WashU Expert: How does dicamba drift?

Research from Kimberly Parker may have identified the source of the drift trouble

Leah Shaffer 
(Photo: Shutterstock)
(Photo: Shutterstock)

A decision this month by the U.S. District Court of Arizona overturned the Environmental Protection Agency’s 2020 reapproval of three dicamba-containing products produced by agricultural companies Bayer, Syngenta and BASF.

The main point of contention in dicamba use is that it can drift into the air, to neighboring farms, where it can potentially damage crops not engineered to tolerate the weed-killing chemical.

While regulatory implications are still being sorted, environmental engineers at the McKelvey School of Engineering at Washington University in St. Louis have been studying the issue as to why the herbicide drift continues to vex farmers.

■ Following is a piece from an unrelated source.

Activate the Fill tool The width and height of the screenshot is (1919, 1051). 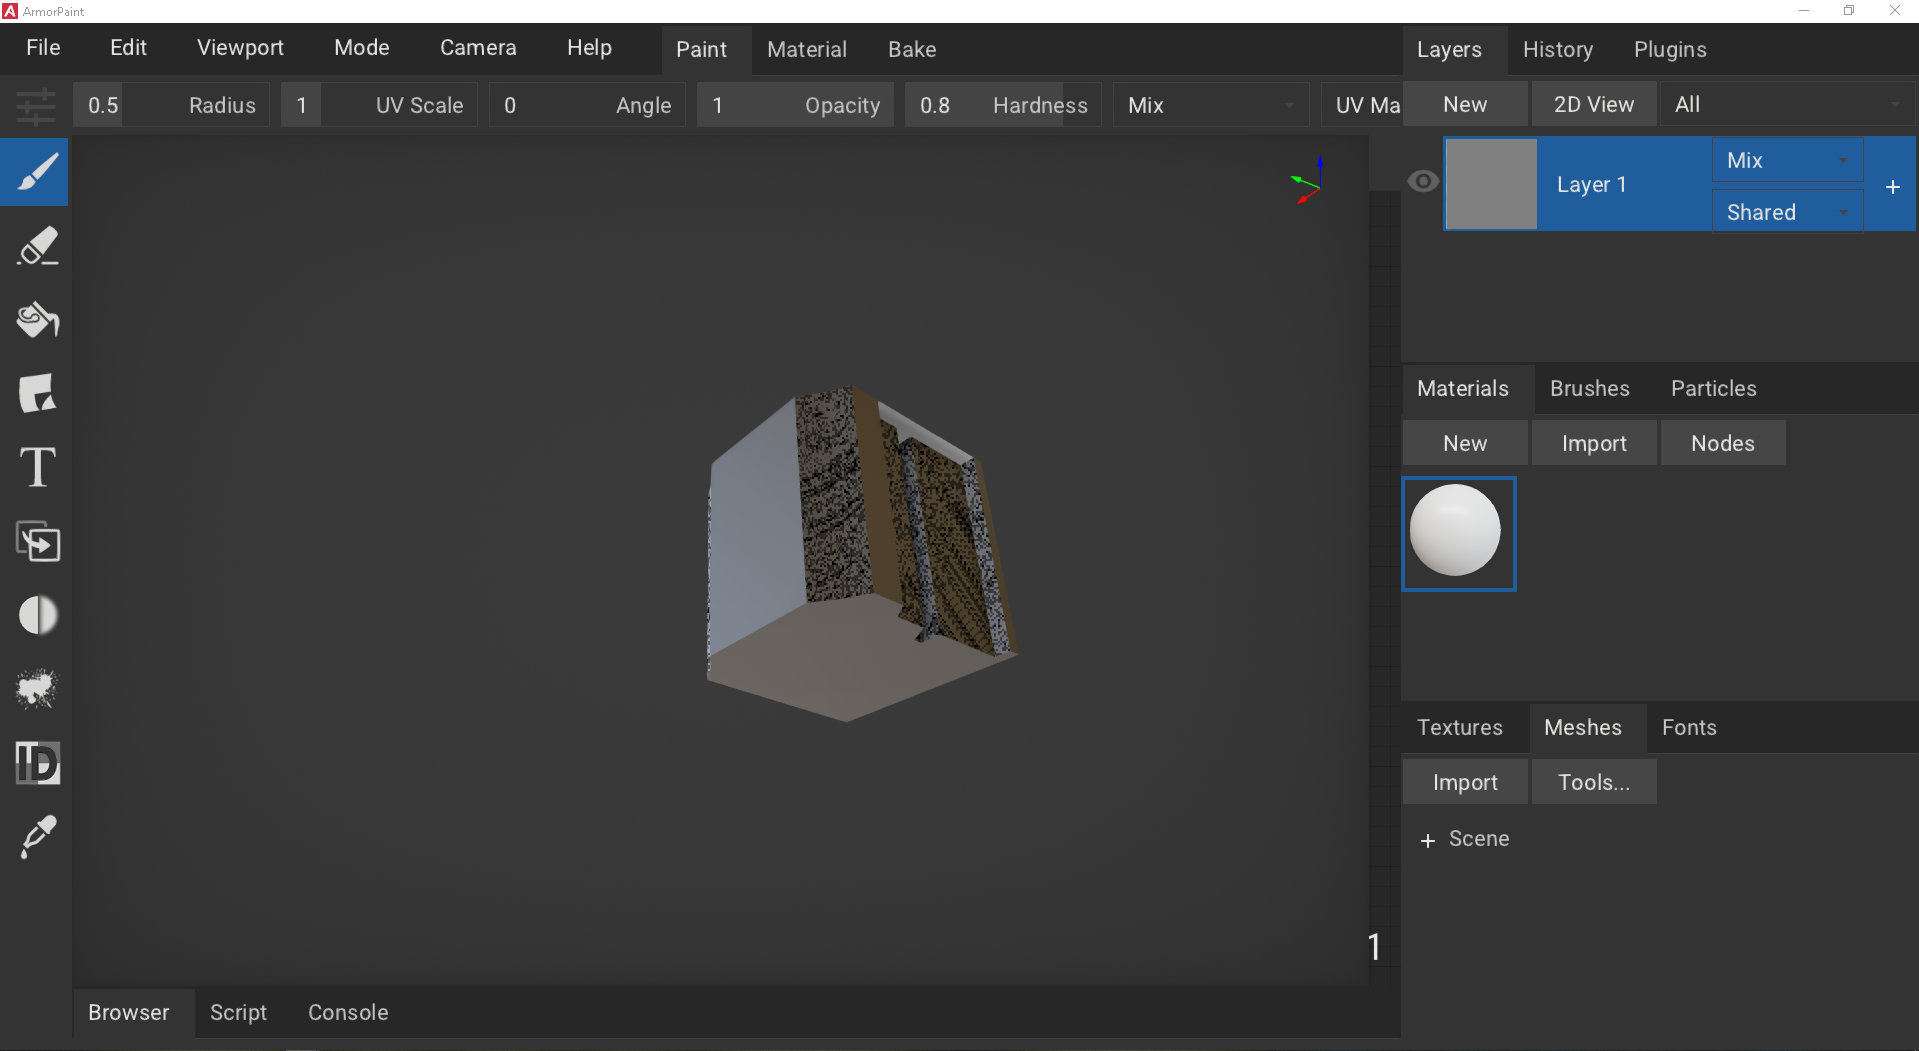35,320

Kimberly Parker, an assistant professor of energy, environmental and chemical engineering, studies dicamba in the lab under different variables to determine the mechanisms behind how it turns into vapor, a process called volatilization.

Her lab has found that the dried residue of dicamba — rather than its liquid form, which is applied to plants like soybean and cotton — could be the source of the drift trouble.

Herbicides are typically made in a concentrated solution that is mixed with water. The water mixture changes the chemical nature of dicamba, which, by itself is a semi-volatile compound, meaning it can turn airborne. When mixed with other chemicals in water, dicamba becomes charged and is no longer volatile. But the water solution dries quickly after application, and that’s where things go awry.

“We think a lot of the volatilization may be happening after these droplets have dried out to a film or residue,” Parker said. Much of her lab’s work is investigating how the chemistry of dicamba changes when it’s in residue form.